BEGIN

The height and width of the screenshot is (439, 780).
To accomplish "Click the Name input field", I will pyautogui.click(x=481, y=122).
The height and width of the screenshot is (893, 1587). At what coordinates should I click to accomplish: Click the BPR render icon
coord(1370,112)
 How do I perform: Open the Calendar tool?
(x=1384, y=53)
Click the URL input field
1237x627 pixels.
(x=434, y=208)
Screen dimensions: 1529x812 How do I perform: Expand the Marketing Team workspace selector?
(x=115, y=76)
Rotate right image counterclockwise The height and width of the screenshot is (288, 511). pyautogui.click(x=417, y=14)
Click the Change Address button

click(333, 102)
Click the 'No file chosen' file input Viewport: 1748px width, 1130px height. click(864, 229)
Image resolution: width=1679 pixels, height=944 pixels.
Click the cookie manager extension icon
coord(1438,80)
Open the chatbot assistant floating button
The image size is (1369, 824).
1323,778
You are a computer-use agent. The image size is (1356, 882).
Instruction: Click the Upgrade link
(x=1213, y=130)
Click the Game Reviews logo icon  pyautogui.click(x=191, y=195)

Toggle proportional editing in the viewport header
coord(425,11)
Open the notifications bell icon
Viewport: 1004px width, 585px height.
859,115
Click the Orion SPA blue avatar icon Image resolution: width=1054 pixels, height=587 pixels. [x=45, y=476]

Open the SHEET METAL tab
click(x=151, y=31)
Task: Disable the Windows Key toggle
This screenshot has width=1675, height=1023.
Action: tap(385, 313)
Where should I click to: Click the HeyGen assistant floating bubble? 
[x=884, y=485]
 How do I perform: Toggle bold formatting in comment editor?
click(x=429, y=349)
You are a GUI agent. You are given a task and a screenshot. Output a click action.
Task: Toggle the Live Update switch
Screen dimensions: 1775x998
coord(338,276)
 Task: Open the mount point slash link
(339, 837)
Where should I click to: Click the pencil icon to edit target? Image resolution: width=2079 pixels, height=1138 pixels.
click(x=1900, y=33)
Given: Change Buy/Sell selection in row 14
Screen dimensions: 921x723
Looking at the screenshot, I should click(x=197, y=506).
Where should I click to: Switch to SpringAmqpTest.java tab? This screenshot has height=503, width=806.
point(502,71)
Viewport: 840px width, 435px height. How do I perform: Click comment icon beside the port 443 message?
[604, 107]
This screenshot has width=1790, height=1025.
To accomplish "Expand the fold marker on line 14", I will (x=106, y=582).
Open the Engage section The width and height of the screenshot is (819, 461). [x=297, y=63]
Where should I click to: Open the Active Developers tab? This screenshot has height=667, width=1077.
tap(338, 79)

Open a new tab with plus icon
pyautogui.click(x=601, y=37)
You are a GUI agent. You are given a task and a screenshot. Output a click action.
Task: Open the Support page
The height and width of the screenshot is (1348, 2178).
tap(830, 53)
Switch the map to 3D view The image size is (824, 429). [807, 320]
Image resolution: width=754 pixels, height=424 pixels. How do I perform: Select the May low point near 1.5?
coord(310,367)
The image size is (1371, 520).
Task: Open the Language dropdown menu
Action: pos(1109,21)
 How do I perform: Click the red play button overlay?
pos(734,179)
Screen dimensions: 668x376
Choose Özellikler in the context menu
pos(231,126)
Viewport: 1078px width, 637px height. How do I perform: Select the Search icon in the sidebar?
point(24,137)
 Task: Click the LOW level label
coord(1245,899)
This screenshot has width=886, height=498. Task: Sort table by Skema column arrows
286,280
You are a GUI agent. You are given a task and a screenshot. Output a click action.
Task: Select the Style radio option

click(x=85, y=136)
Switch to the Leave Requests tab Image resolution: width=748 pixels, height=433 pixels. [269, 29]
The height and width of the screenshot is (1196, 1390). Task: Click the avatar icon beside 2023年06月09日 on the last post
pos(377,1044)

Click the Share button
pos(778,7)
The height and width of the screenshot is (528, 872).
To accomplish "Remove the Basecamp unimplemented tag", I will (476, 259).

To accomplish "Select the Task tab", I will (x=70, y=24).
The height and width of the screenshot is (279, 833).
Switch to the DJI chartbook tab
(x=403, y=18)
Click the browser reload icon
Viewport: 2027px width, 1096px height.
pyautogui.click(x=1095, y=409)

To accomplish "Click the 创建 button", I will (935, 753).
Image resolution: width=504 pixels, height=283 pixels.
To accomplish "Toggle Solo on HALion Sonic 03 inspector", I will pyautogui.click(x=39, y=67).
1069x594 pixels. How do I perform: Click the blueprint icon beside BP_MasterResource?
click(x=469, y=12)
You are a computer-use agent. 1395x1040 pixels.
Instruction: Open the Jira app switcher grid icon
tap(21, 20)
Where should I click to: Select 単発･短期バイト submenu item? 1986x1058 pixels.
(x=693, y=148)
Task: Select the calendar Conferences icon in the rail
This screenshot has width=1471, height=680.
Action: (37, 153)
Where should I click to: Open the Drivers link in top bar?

END

When you answer, output all of the material exactly as it appears above.

The height and width of the screenshot is (439, 780).
To accomplish "Click the Name input field", I will pyautogui.click(x=481, y=122).
The height and width of the screenshot is (893, 1587). At what coordinates should I click to accomplish: Click the BPR render icon
coord(1370,112)
 How do I perform: Open the Calendar tool?
(x=1384, y=53)
Click the URL input field
1237x627 pixels.
(x=434, y=208)
Screen dimensions: 1529x812 How do I perform: Expand the Marketing Team workspace selector?
(x=115, y=76)
Rotate right image counterclockwise The height and width of the screenshot is (288, 511). pyautogui.click(x=417, y=14)
Click the Change Address button

click(333, 102)
Click the 'No file chosen' file input Viewport: 1748px width, 1130px height. click(864, 229)
Image resolution: width=1679 pixels, height=944 pixels.
Click the cookie manager extension icon
coord(1438,80)
Open the chatbot assistant floating button
The image size is (1369, 824).
1323,778
You are a computer-use agent. The image size is (1356, 882).
Instruction: Click the Upgrade link
(x=1213, y=130)
Click the Game Reviews logo icon  pyautogui.click(x=191, y=195)

Toggle proportional editing in the viewport header
coord(425,11)
Open the notifications bell icon
Viewport: 1004px width, 585px height.
859,115
Click the Orion SPA blue avatar icon Image resolution: width=1054 pixels, height=587 pixels. [x=45, y=476]

Open the SHEET METAL tab
click(x=151, y=31)
Task: Disable the Windows Key toggle
This screenshot has width=1675, height=1023.
Action: tap(385, 313)
Where should I click to: Click the HeyGen assistant floating bubble? 
[x=884, y=485]
 How do I perform: Toggle bold formatting in comment editor?
click(x=429, y=349)
You are a GUI agent. You are given a task and a screenshot. Output a click action.
Task: Toggle the Live Update switch
Screen dimensions: 1775x998
coord(338,276)
 Task: Open the mount point slash link
(339, 837)
Where should I click to: Click the pencil icon to edit target? Image resolution: width=2079 pixels, height=1138 pixels.
click(x=1900, y=33)
Given: Change Buy/Sell selection in row 14
Screen dimensions: 921x723
Looking at the screenshot, I should click(x=197, y=506).
Where should I click to: Switch to SpringAmqpTest.java tab? This screenshot has height=503, width=806.
point(502,71)
Viewport: 840px width, 435px height. How do I perform: Click comment icon beside the port 443 message?
[604, 107]
This screenshot has width=1790, height=1025.
To accomplish "Expand the fold marker on line 14", I will (x=106, y=582).
Open the Engage section The width and height of the screenshot is (819, 461). [x=297, y=63]
Where should I click to: Open the Active Developers tab? This screenshot has height=667, width=1077.
tap(338, 79)

Open a new tab with plus icon
pyautogui.click(x=601, y=37)
You are a GUI agent. You are given a task and a screenshot. Output a click action.
Task: Open the Support page
The height and width of the screenshot is (1348, 2178).
tap(830, 53)
Switch the map to 3D view The image size is (824, 429). [807, 320]
Image resolution: width=754 pixels, height=424 pixels. How do I perform: Select the May low point near 1.5?
coord(310,367)
The image size is (1371, 520).
Task: Open the Language dropdown menu
Action: pos(1109,21)
 How do I perform: Click the red play button overlay?
pos(734,179)
Screen dimensions: 668x376
Choose Özellikler in the context menu
pos(231,126)
Viewport: 1078px width, 637px height. How do I perform: Select the Search icon in the sidebar?
point(24,137)
 Task: Click the LOW level label
coord(1245,899)
This screenshot has width=886, height=498. Task: Sort table by Skema column arrows
286,280
You are a GUI agent. You are given a task and a screenshot. Output a click action.
Task: Select the Style radio option

click(x=85, y=136)
Switch to the Leave Requests tab Image resolution: width=748 pixels, height=433 pixels. [269, 29]
The height and width of the screenshot is (1196, 1390). Task: Click the avatar icon beside 2023年06月09日 on the last post
pos(377,1044)

Click the Share button
pos(778,7)
The height and width of the screenshot is (528, 872).
To accomplish "Remove the Basecamp unimplemented tag", I will (476, 259).

To accomplish "Select the Task tab", I will (x=70, y=24).
The height and width of the screenshot is (279, 833).
Switch to the DJI chartbook tab
(x=403, y=18)
Click the browser reload icon
Viewport: 2027px width, 1096px height.
pyautogui.click(x=1095, y=409)

To accomplish "Click the 创建 button", I will (935, 753).
Image resolution: width=504 pixels, height=283 pixels.
To accomplish "Toggle Solo on HALion Sonic 03 inspector", I will pyautogui.click(x=39, y=67).
1069x594 pixels. How do I perform: Click the blueprint icon beside BP_MasterResource?
click(x=469, y=12)
You are a computer-use agent. 1395x1040 pixels.
Instruction: Open the Jira app switcher grid icon
tap(21, 20)
Where should I click to: Select 単発･短期バイト submenu item? 1986x1058 pixels.
(x=693, y=148)
Task: Select the calendar Conferences icon in the rail
This screenshot has width=1471, height=680.
Action: (37, 153)
Where should I click to: Open the Drivers link in top bar?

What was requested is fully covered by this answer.